What a miserable thing is war! The Germans have lost more men than we have; but we will not be so cruel as to rejoice over this.
And now, if I am asked my opinion about the Turcos, against whom the Germans have raised such an outcry, I answer that they are good men and true! Jacob and Jean Baptiste have received everything that we sent to them. This Turco's word was worth more than that of the lieutenant and the feld-weibel who had promised to pay me for my wine.
No doubt, amongst the Turcos there are some bad fellows; but the greater part are honest men, with a strong feeling of religion: men who have known them at Phalsbourg and elsewhere acknowledge them to be men of honor. They have stolen nothing, robbed nobody, never insulted a woman. If they had campaigned on the other side of the Rhine, of course they would have twisted the necks of ducks and hens, as all soldiers do in an enemy's country: the Landwehr put no constraint upon themselves in our country. But the idea would never have occurred to the Turcos, as it had to German officers and generals, of sending for packs of Jews to follow them and buy up, wholesale, the linen, furniture, clocks—in a word, anything they found in private individuals' houses. This is simple truth! Monsieur de Bismarck may insult the Turcos as much as he pleases before his German Parliament, which is ready to say "Amen" every time he opens his mouth. He might as well not talk at all. Thieves are bad judges of common honesty! I am aware that Monsieur le Prince de Bismarck thinks himself the first politician in the world, because he has deceived a simpleton; but there is a wide difference between a great man and a great dishonest man. By and by this will be manifest, to the great misfortune of Europe.

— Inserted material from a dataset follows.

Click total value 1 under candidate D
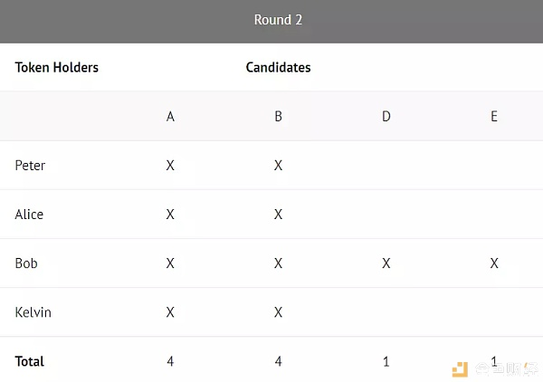(x=386, y=361)
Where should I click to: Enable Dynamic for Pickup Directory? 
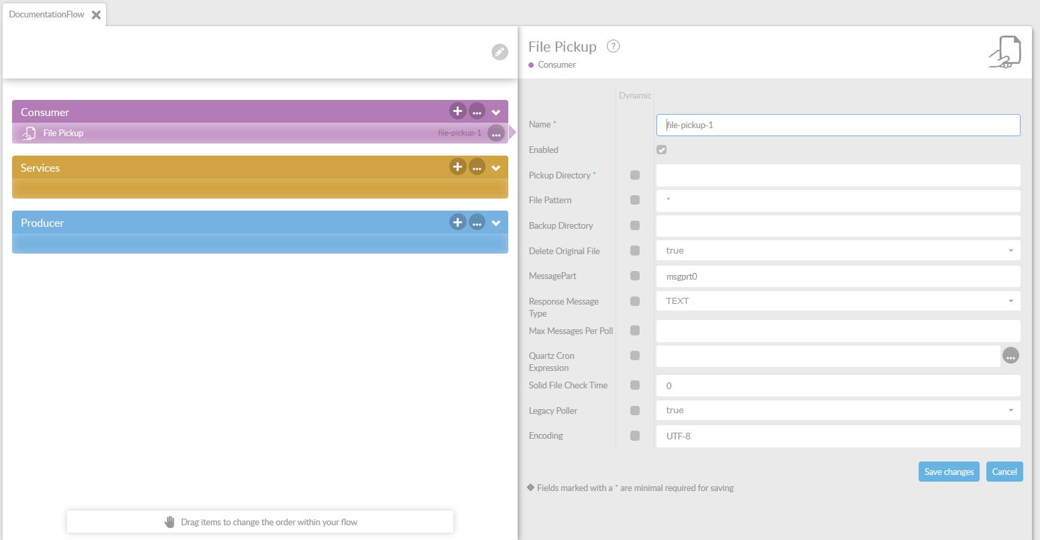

But it was a real comfort to have seen this Turco; and for several days, when we were alone, my wife and Grédel talked of nothing else; but sad reflections again got the upper hand.
No one can form an idea of the misery, the feeling of desolation which takes possession of you, when days and weeks pass by in the midst of enemies without the least word reaching you from the interior; then you feel the strength of the hold that your native land has upon you. The Germans think to detach us from it by preventing us from learning what is taking place there; but they are mistaken. The less you speak the more you think; and your indignation, your disgust, your hatred for violence, force, and injustice is ever on the increase. You conceive a horror for those who have been the cause of such sufferings. Time brings no change; on the contrary, it deepens the wound: one curse succeeds another; and the deepest desire left is either for an end of all, or vengeance.
Besides, it is perfectly evident the Lorrainers and the Alsacians are a bold, brave nation; and all the fine words in the world will not make them forget the treatment they have suffered, after being surprised defenceless. They would reproach themselves as cowards, did they cease to hope for their revenge. I, Christian Weber, declare this, and no honest man can blame me for it. Abject wretches alone accept injustice as a final dispensation; and we have ever God over us all, who forbids us to believe that murder, fire, and robbery may and ought to prevail over right and conscience.
Let us return to our story.
Cousin George had seen in the Englishman's newspapers that the circulation of the Indépendance Belge and the Journal de Genève had doubled and trebled since the commencement of the war, because they filled the place of all the other journals which used to be received from Paris; and without loss of time he had written to Brussels to subscribe.
The first week, having received no answer, he had sent the money in Prussian notes in a second letter; for we had at that time only Prussian thalers in paper, with which the Landwehr paid us for whatever they did not take by force. We had no great confidence in this paper, but it was worth the trial.